Rep. Mia Love (R., Utah) delivered a tearful tribute to her parents at the annual March for Life on Friday.
Love's parents left their native Haiti in 1976, three years after the U.S. Supreme Court eliminated state and federal abortion restrictions in Roe v. Wade. The couple already had two children, whom they left in the care of relatives while they established a foothold in America. Shortly after arriving they discovered that Love's mother was pregnant again. The second-term representative from Utah acknowledged that it "would've been easier for them to have an abortion," rather than keep her and struggle even more financially.
"That couple from Haiti could've made the choice to abort, but they didn't. They chose life," Love said to applause from the crowd. "They went and followed and fostered that life and the futures and the dreams that baby would bring. I'm certain that couple never would've thought that that child would become the first black female Republican ever elected to Congress."
Hundreds of thousands of pro-life activists and politicians gathered in Washington, D.C. for the March for Life, an annual event that has occurred since 1973. The march normally happens on the Jan. 22 anniversary of Roe v. Wade, but it was pushed back this year to accommodate the inauguration of President Donald Trump.
Trump has praised and plugged the march several times since taking office, going so far as to criticize the press for failing to cover the rally, which annually attracts hundreds of thousands of marchers. In his first national interview on Wednesday, he got into a brief dispute about media coverage of the march with ABC News anchor David Muir, though the network failed to include Trump's criticism in its transcript of the interview.
"You’re going to have a lot of people coming on Friday. And I will say this, and I didn't realize this. But I was told.

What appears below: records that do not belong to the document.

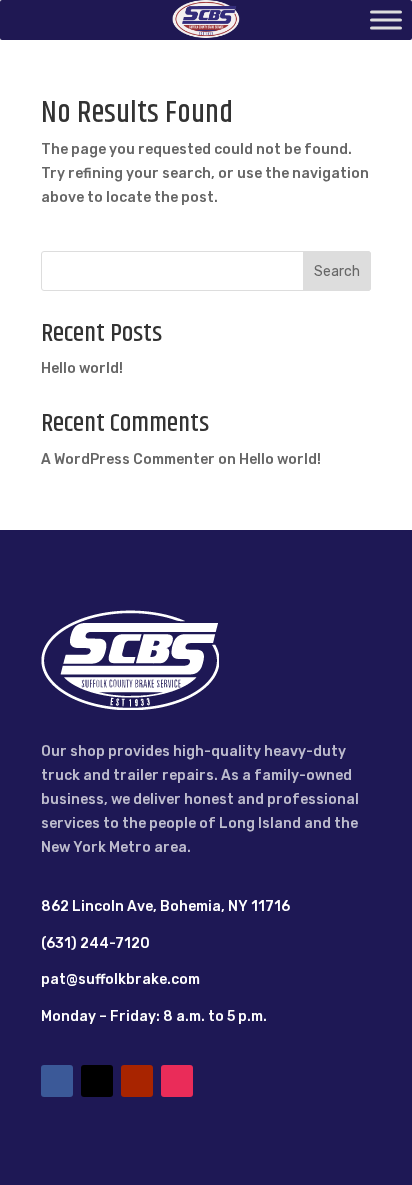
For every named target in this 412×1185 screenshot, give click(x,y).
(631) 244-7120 (95, 943)
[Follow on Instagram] (177, 1081)
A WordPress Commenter (128, 459)
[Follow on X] (97, 1081)
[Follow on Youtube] (137, 1081)
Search (337, 271)
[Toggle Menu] (386, 19)
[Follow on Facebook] (57, 1081)
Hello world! (82, 368)
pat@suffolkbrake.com (120, 979)
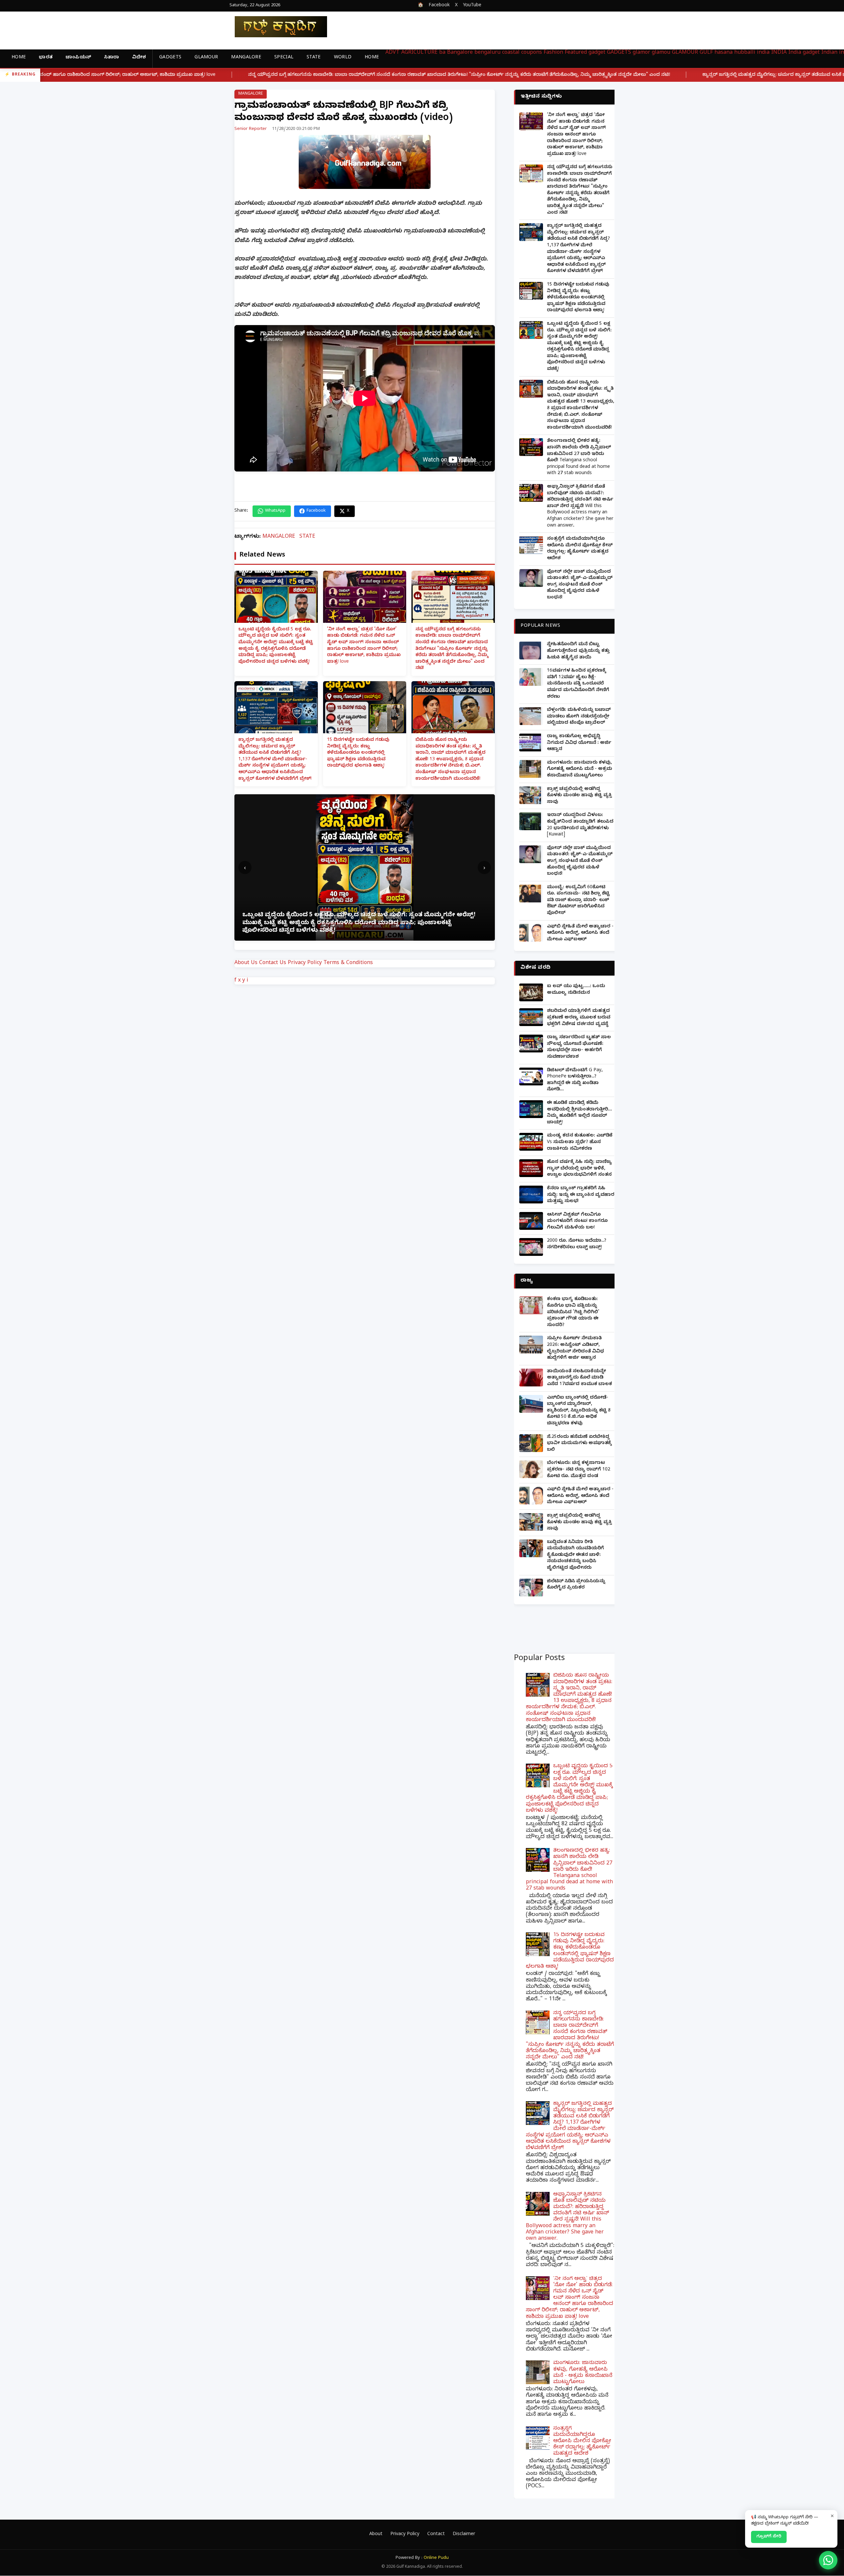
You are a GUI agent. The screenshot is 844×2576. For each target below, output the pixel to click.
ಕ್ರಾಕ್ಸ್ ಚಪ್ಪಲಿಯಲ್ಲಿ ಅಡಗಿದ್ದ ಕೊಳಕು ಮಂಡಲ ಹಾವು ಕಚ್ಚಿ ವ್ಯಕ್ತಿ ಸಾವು (579, 795)
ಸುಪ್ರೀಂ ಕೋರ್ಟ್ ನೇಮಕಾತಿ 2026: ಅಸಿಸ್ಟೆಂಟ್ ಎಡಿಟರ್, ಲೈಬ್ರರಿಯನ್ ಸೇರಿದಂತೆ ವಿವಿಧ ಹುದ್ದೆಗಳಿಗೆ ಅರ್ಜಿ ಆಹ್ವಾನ (575, 1348)
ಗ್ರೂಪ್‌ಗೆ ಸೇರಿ (768, 2537)
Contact (436, 2534)
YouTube (472, 6)
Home (19, 58)
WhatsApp (275, 511)
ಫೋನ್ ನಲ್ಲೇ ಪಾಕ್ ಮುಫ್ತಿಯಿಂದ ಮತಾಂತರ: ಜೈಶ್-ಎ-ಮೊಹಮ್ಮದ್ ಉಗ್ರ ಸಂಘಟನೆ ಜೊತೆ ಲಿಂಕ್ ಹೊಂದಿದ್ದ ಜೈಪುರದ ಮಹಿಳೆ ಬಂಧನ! (580, 585)
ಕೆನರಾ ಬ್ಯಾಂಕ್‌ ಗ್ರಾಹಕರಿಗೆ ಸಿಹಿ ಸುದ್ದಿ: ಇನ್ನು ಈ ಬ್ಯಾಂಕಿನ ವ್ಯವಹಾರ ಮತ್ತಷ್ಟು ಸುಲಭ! (580, 1195)
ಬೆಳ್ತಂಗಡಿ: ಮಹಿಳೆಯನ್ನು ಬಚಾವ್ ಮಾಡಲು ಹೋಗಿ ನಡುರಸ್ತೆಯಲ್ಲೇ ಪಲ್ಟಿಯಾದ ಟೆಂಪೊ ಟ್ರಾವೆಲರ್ (579, 716)
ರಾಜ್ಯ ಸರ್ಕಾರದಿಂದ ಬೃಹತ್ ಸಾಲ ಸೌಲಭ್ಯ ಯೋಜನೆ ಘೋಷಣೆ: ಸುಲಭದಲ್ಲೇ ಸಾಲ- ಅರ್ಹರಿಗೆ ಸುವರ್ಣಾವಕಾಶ (579, 1047)
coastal (511, 53)
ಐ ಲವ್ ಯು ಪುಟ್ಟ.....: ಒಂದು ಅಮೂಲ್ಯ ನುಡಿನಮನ (576, 990)
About (375, 2534)
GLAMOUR (206, 58)
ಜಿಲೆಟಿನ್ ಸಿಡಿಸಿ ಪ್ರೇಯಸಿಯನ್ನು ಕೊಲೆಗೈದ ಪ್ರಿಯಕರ (576, 1585)
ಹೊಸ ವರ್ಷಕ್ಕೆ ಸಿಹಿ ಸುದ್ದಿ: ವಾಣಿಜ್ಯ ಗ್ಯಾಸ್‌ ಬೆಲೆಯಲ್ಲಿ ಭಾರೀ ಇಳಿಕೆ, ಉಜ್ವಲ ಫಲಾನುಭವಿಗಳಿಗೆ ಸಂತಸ (579, 1168)
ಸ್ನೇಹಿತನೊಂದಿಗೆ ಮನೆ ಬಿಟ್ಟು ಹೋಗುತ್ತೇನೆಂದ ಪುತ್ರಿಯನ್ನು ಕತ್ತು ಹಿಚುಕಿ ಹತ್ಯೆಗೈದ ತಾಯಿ (578, 651)
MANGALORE (246, 58)
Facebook (439, 6)
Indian (829, 53)
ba (442, 53)
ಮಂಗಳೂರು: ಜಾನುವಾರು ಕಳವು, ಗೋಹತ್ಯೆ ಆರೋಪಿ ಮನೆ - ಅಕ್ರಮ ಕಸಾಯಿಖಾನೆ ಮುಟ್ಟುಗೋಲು (579, 769)
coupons (531, 53)
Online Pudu (436, 2558)
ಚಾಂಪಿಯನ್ (78, 58)
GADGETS (170, 58)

You will have a very large crowd of people, pro-life people" Trump said. "And they say the press doesn't cover them."
Trump delivered a joint press conference with British Prime Minister Theresa May during the demonstration, but sent Vice President Mike Pence to address the crowd. Pence, who advanced several pro-life reforms—including a 20-week abortion ban—as governor of Indiana, told the crowd that "life is winning" at the state and national level with the ascendency of Republican majorities in Congress, the White House, and a record number of state governments.
"We've come to a historic moment in the cause of life and we must approach it with compassion for every American. Life is winning in America because of you," he said in front of the Washington monument.
Love urged pro-life activists to be welcoming and sympathetic to those with unplanned pregnancies. She said abortion is the denial of "the life and the potential" of the unborn.
"Every time we kill a child, all of us suffer. We lose a little of ourselves and a whole lot of our future. We strip a child from their God-given potential when we, as a society, accept abortion as health care," Love said. "My fellow Americans, we cannot accept what might have been. We won't know what might have been if we allow an organization to convince our pregnant women that they have no choice but to abort the life and the potential within them."